* WHAT TO PRODUCE *
With the line containing "Given: Open Tax Form Filing section" as the first and the final line of the entries as the last, repeat exactly the lines in that span, including both.

Stored records
__________
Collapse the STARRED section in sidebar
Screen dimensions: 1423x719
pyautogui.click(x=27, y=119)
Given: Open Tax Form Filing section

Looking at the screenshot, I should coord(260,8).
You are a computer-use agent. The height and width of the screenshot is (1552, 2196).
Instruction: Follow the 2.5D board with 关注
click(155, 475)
__________
* FINISHED EXERCISE *
Given: Open Tax Form Filing section

Looking at the screenshot, I should coord(260,8).
You are a computer-use agent. The height and width of the screenshot is (1552, 2196).
Instruction: Follow the 2.5D board with 关注
click(155, 475)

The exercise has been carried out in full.